Older investors are snubbing the Roth IRA, and some tax advisers say
they may be making a big mistake.

Since the Roth IRA was introduced in 1998, only a small fraction of the
conversions from regular individual retirement accounts have been made by
investors older than 60. At Charles Schwab Corp., for instance, just 0.6%
of conversions from regular IRAs to Roth IRAs have been by investors
more than 70 years old, and 5.6% were by those aged 60 to 69.

While older investors will probably never regret forgoing the Roth
conversion, "there's a good chance that their heirs will," says Donald
Speakman, a financial adviser in Pittsburgh.

The Roth IRA is primarily known for its advantages in accumulating
assets. It is a tax-free retirement savings account, while the traditional IRA
lets assets grow tax-deferred and withdrawals are subject to income taxes.
But the Roth IRA also has enormous estate-planning benefits that can
preserve assets and help them grow, far better than the traditional IRA.

True, there are immediate tax consequences to converting: You must pay
income taxes on the amount you convert to a Roth. But on money that is
intended to be left to heirs, in many cases the advantages of the Roth IRA
outweigh the tax drawback, particularly if heirs withdraw the Roth IRA
assets over their lifetimes. "If you're willing to pay the taxes, it can lead to
tremendous growth" in assets, says Erwin Hass, president of Weiser
Pension Services, an affiliate of M.R. Weiser, a New York accounting
firm.

Take Dick and Mary
Whitehouse, in Pittsburgh.
The 79-year-old Mr.
Whitehouse and his
68-year-old wife
converted $180,000 -- an
amount they figured they
wouldn't need in their
lifetimes -- to a Roth
IRA in March 1998,
vastly increasing the
potential amount that their
three children will inherit.

Although the couple's tax
bill on the conversion is
about $52,000, if their
children inherit the
account precisely at the
end of Ms. Whitehouse's
life expectancy of 87, they
would inherit $1.9 million
in the Roth. And if the
children take distributions
over their average life
expectancies, they would
each get a portion of $13
million, tax free, by the
time they are 83.

In contrast, if the $180,000 had been kept in the regular IRA, the heirs
would have inherited just over $300,000 by the end of both of their
parents' life expectancies. Then, they would owe income taxes on the
amounts they withdrew from the IRA. To be sure, the couple would have
saved $52,000 in taxes by not converting. But "the taxes didn't seem like a
whole lot to pay next to the benefits of the conversion," Mr. Whitehouse
says. The analysis assumes a healthy annual return averaging 12%.

"People don't realize the magnitude of the benefits of a Roth conversion
from an estate-planning standpoint," says Mr. Speakman, the financial
adviser for Mr. and Mrs. Whitehouse.

## Set task 1:
Answer these questions using the article on Roth IRA conversions above.
(a) What share of conversions at Charles Schwab Corp. were made by investors more than 70 years old?
(b) How much did the Whitehouses convert to a Roth IRA, and in what month and year?
(c) What average yearly return does the analysis of their conversion assume?
## Set task 2:
In the article on Roth IRA conversions, rewrite the part starting at "In contrast, if" and ending at "return averaging 12%.", swapping "regular IRA" for "traditional IRA".
## Set task 3:
Continue the article on Roth IRA conversions from where it stops.

## Records supplied:
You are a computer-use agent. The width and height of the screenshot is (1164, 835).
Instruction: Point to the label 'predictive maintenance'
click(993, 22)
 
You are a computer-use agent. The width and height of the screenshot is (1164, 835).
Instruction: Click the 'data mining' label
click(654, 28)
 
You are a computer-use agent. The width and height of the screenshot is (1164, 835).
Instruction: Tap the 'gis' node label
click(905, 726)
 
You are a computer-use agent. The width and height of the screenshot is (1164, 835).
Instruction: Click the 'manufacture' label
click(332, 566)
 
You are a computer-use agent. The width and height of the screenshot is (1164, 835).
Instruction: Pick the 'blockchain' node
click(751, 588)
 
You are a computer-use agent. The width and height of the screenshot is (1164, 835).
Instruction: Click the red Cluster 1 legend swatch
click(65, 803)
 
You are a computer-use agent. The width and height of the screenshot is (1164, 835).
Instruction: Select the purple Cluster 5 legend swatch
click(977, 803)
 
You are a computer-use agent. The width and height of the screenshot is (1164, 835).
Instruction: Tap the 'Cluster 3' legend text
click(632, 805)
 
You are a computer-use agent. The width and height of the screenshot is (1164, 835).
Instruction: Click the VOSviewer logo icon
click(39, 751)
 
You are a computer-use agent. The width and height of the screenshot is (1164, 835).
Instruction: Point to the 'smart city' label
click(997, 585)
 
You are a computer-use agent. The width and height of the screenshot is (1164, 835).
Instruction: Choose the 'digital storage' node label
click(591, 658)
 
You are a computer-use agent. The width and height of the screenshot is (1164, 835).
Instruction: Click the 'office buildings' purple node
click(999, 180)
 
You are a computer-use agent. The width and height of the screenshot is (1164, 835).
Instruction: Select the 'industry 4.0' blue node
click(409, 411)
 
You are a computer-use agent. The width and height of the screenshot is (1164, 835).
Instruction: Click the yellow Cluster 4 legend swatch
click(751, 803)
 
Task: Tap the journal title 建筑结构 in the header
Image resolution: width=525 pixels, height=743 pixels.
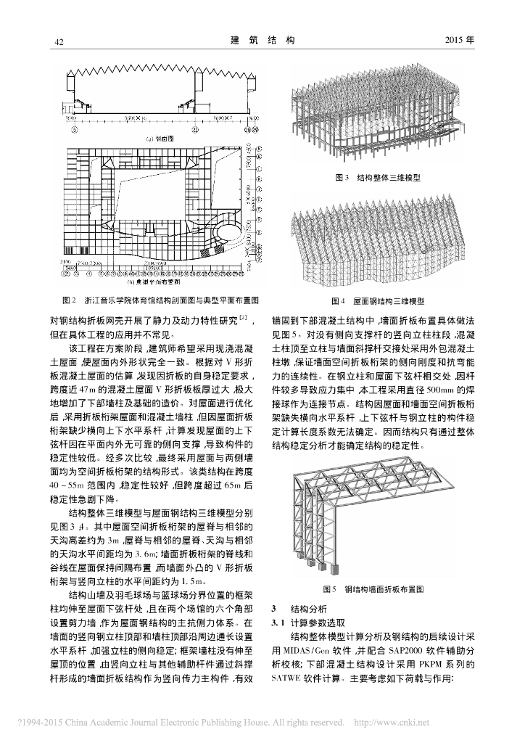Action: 262,40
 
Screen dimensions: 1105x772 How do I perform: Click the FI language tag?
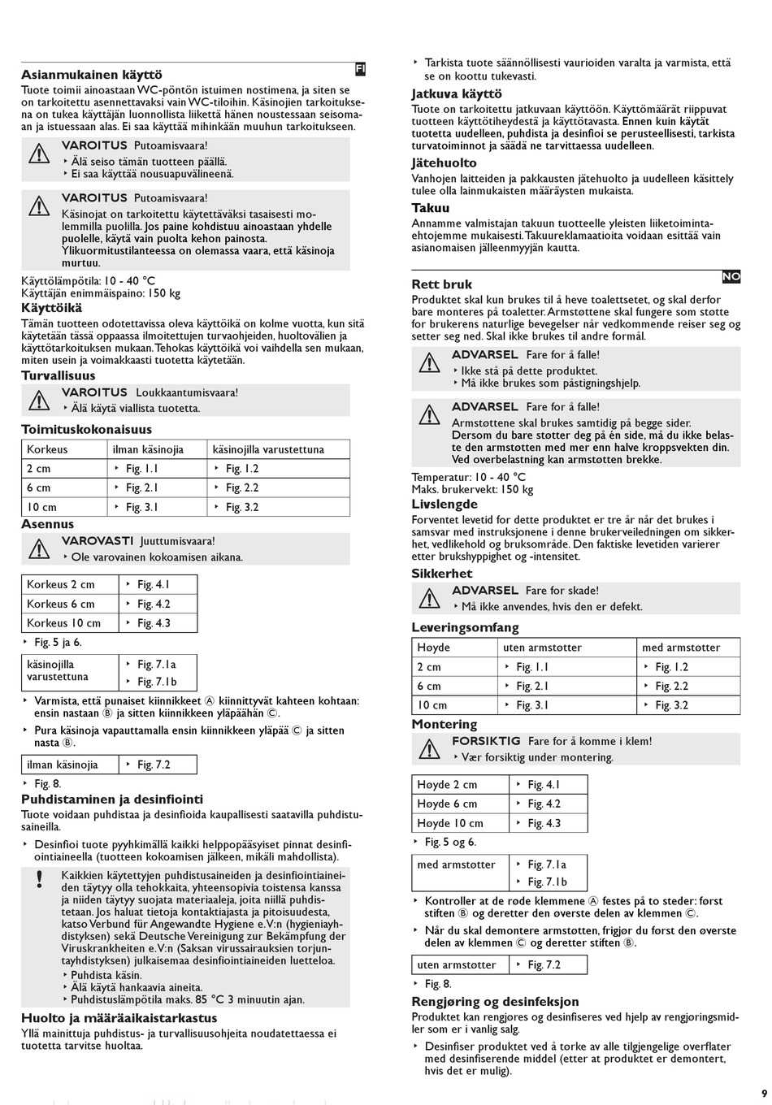coord(361,70)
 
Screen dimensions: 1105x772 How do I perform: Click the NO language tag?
coord(731,277)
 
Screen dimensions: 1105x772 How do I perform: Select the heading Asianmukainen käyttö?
coord(91,75)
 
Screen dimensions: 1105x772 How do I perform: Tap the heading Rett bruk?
coord(442,284)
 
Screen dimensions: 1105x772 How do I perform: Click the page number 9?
coord(763,1092)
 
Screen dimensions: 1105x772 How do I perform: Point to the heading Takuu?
coord(430,208)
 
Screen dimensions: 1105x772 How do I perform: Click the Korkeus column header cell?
coord(47,449)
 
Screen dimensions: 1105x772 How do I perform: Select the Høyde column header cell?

## Task answer 1:
(a) 0.6%
(b) $180,000, in March 1998
(c) 12%

## Task answer 2:
In contrast, if the $180,000 had been kept in the traditional IRA, the heirs
would have inherited just over $300,000 by the end of both of their
parents' life expectancies. Then, they would owe income taxes on the
amounts they withdrew from the IRA. To be sure, the couple would have
saved $52,000 in taxes by not converting. But "the taxes didn't seem like a
whole lot to pay next to the benefits of the conversion," Mr. Whitehouse
says. The analysis assumes a healthy annual return averaging 12%.

## Task answer 3:
Some tax advisers say many older investors mistakenly believe that the
Roth is a good tool only for younger people. Indeed, for people who plan
to use their IRA money for living expenses, a Roth conversion doesn't
make much sense unless they won't need to start withdrawing IRA money
for 10 or more years. That's because it takes a while to offset the brunt of
the taxes paid on the converted amount.

But for people who expect to leave all or some of the assets in their IRA to
heirs, "even a deathbed conversion can make sense," says Ed Slott,
publisher of Ed Slott's IRA Advisor in Rockville Centre, N.Y. That's
because money in a traditional IRA will get whittled away before it ever
lands in your heirs' pockets.

Under traditional IRA rules, you will have to start drawing money from
your IRA after you turn 70 1/2, even if you don't need the money. Once
whatever is left in the IRA is inherited, estate taxes are due if the assets in
the estate exceed $675,000. The kicker: Then heirs must pay income taxes
on the money as they withdraw it from the account.

"Between income taxes and estate taxes, you could kiss 70% or more of
the account goodbye," Mr. Slott says.

In contrast, an investor in a Roth IRA isn't required to withdraw money
from the account in his or her lifetime. Even better, while the Roth is also
subject to estate taxes, heirs don't have to pay income tax on the money as
they withdraw it.

If heirs withdraw Roth assets over their lifetimes, the tax-free compounding
can lead to far more in assets than if the money stayed in the tax-deferred
IRA, says Gary Schatsky, a New York financial planner. Leaving a Roth
for grandchildren can be particularly effective, because they would get
tax-free compounding for many decades, he says.

Beware a common trap in Roth rules, however: To ensure a lifetime
income stream from a Roth, heirs must make the first withdrawal by Dec.
31 of the year following the IRA owner's death. If they don't, they must
cash out the account by the end of the fifth year following the year of death.

For people who cringe at the idea of paying taxes up front on a conversion,
"they should remember it's not all or nothing," you can convert a portion of
assets to a Roth, Mr. Hass says.

Moreover, Mr. Slott and Mr. Schatsky point out that if you have a large
estate, paying taxes up front can be viewed almost like an estate-tax
deduction. "For every dollar in taxes you're paying, you're reducing your
taxable estate," Mr. Slott says. He cautions that a Roth conversion makes
sense only if you pay taxes with money you have outside the Roth or other
tax-favored accounts.

Not everyone can convert to a Roth, however. Couples and singles can
convert to a Roth IRA only if their adjusted gross income isn't more than
$100,000.

For many people still in the work force, this can easily rule out a
conversion, but many retirees have more control over their income and can
plan to draw less than $100,000 in the year they wish to convert, Mr.
Speakman says.

While the Roth can be a winning estate-planning strategy, it should be
considered along with other strategies. For example, if your estate is over
the estate-tax exemption of $675,000, it can pay to create a second-to-die
life-insurance policy that would cover estate taxes. A second-to-die policy
would pay out to heirs after both spouses have died.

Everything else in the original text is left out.